As parents and caregivers we want to do the best for our children, right? Often thoughts might go through our heads wondering whether we’ve been doing all the right things with our children before they start school. We are lucky to have some early childhood teachers in our volunteer management committee and they assure us that preparing your child for school is very simple and have shared some tips with us. (PS we note that Kindergym ticks a lot of these boxes!)
Experiences outside the home
Make sure your child goes out into the world and has lots of experiences in different places. It doesn’t have to cost much with lots of free options such as playgrounds, your local library (which is likely to run some wonderful preschool programs), museums and nature trails.
If your family budget allows it then go to zoos, wildlife parks and other attractions. Instead of toys as birthday and Christmas presents you could ask friends and family to gift vouchers to local attractions. These activities create some wonderful memories for children… can you remember the first time you went to a zoo?
There are plenty of regular preschool activities on offer for children including Kindergym, dancing, basic level sports and craft.
Holidays are also a wonderful way to show your child that there is a whole world out there. Whether it be a simple trip less than an hour away, to interstate or even overseas the experience is fantastic for your child’s development.
Despite whatever you have read on the internet or what your Aunty Mavis has said, there I absolutely NO need for your child to know how to read and write before they start school. In fact, our teachers do an absolutely fabulous job of teaching them to do this. But, we do think it is essential that kids have books read to them regularly before starting school. It teaches them a love of books but also things like how to hold a book properly, how turning the pages work and basic things like the title and author’s name. Knowing these little things will enable your child to go straight into learning how to read when they do start school.
Reading from birth is a wonderful idea, however if you have not already started reading with your child then it is never too late. Reading together can become a fun “downtime” afternoon activity or you might like to include it as part of your bedtime routine.

> _TASK REQUIREMENTS_:
1. Answer these from the post on preparing children for school:
(a) Which free options for outings does it list?
(b) What does it suggest asking friends and family to give instead of toys for birthdays and Christmas?
(c) Besides a love of books, what does being read to teach a child?
2. Pick up the post on preparing children for school right after its last sentence and keep writing.

> _DATASET SECTION_:

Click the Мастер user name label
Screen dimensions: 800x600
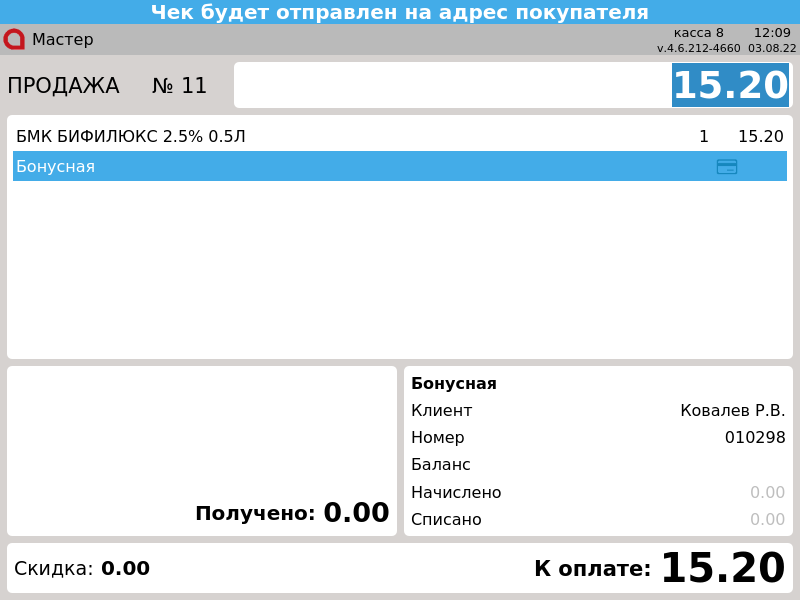coord(62,40)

> _ANSWERS TO THE PROBLEMS_:
1.
(a) Playgrounds, the local library, museums and nature trails.
(b) Vouchers to local attractions.
(c) How to hold a book properly, how turning the pages works, and basic things like the title and the author's name.

2.
Fine motor skills are important for when children are learning to write. There are so many ways you can do this. For example, singing songs like ‘Itsy Bitsy Spider’ and ‘Twinkle Twinkle Little Star’ together with the hand movements, playing games together that involve hand movements, safe ‘sewing’ activities, barrel of monkeys game and building toys just to name a few. Some children absolutely love drawing from the time they are young too so encourage them if they are keen on it. If they aren’t interested in drawing or writing before they start school don’t be too concerned – there are a few children in our volunteer management committee families who didn’t enjoy drawing or writing at preschool but after they started school they completely changed!
Gross motor skills are important too – encouraging them to play at the playground, in a park, the backyard and even around the home (depending on how comfortable you are with them jumping on your furniture!) will prepare them for school.
Introducing your child to regular social interactions with other kids is essential because they will be learning with 20+ other children when they start school. They also learn to follow instructions from people other than their parents, learn how to take turns, share and generally what behaviour is appropriate in a group situation. Kindergym is a great example, but introducing your child to playgroups, childcare and preschool will also help them. Regular playdates also help children learn how to establish friendships.
Let them play
Your pre-schooler has years of school ahead of them and so one of the most important tips we can give is to let them play! If they take a particular interest in something then you could delve further into it. For example, if your chid is into dinosaurs you could play with a set of dinosaur toys (don’t forget toy libraries if you don’t have toys at home) and your child might learn about the different types of dinosaurs. If your child is into the solar system they might enjoy making or drawing the planets during craft time. Of course it doesn’t have to be dinosaurs or the solar system… whatever they are interested in! Follow their lead and encourage them to learn through play.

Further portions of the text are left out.